Eliminate the most common craving-inducing, blood sugar disrupting, gut-damaging, inflammatory food groups for a full 30 days. Let your body heal and recover from whatever effects those foods may be causing. Push the reset button with your health, habits, and relationship with food, and the downstream physical and psychological effects of the food choices you’ve been making. Learn how the foods you’ve been eating are actually affecting your day-to-day life, long term health, body composition, and feelings around food.
The next 30 days will change your life. It will change the way you think about food. It will change your tastes. It will change your habits and your cravings. It will restore a healthy emotional relationship with food, and with your body. It has the potential to change the way you eat for the rest of your life.
Whole30 Shopping List
- Coconut Oil: This is the most prominent ingredient in Whole30 recipes – you’ll find it listed absolutely everywhere. It’s a tasty, healthy cooking oil Whole30 folks can’t get enough of! You'll definitely need to include this on your Whole30 shopping list.

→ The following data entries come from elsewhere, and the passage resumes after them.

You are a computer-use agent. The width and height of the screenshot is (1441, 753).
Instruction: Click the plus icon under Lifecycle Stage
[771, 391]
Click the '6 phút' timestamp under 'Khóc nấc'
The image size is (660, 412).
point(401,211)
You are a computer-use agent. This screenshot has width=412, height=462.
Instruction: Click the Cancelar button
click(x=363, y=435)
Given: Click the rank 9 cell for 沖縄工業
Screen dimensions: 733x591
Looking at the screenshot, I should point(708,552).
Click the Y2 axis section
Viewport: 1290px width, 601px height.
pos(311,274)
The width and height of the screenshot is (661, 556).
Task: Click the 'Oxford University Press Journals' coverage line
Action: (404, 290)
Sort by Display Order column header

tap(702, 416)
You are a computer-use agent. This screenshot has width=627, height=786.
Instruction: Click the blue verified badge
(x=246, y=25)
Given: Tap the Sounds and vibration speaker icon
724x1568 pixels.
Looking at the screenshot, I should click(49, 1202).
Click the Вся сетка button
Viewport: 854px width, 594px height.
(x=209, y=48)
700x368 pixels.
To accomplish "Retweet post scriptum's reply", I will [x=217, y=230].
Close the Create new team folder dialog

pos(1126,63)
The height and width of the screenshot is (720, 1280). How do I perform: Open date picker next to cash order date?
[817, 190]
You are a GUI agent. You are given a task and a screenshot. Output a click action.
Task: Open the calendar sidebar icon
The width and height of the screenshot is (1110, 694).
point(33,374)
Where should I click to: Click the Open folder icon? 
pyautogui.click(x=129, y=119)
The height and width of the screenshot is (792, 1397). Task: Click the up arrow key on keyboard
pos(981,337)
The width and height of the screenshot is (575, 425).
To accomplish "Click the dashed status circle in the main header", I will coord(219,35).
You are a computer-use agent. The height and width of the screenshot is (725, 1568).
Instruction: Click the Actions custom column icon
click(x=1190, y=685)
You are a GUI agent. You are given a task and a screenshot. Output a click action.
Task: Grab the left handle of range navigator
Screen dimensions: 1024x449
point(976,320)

- Ghee: This is another ingredient you’ll see everywhere for Whole30 recipes. Ghee is clarified butter, which is basically butter without the milk solids.
- Almond/Coconut Flour: Great for breading your meats or for thickening sauces.
- Apple Cider Vinegar: Apple cider vinegar is an ingredient for many sauces and salad dressing recipes.
- Mustard: Mustard is one of the few toppings you can buy safely at the store (still, make sure to check the labels). It’s good to have handy for burger nights.
- Coconut Aminos: Used in many tasty recipes for sauces. If you're lucky you'll find it at a health food store.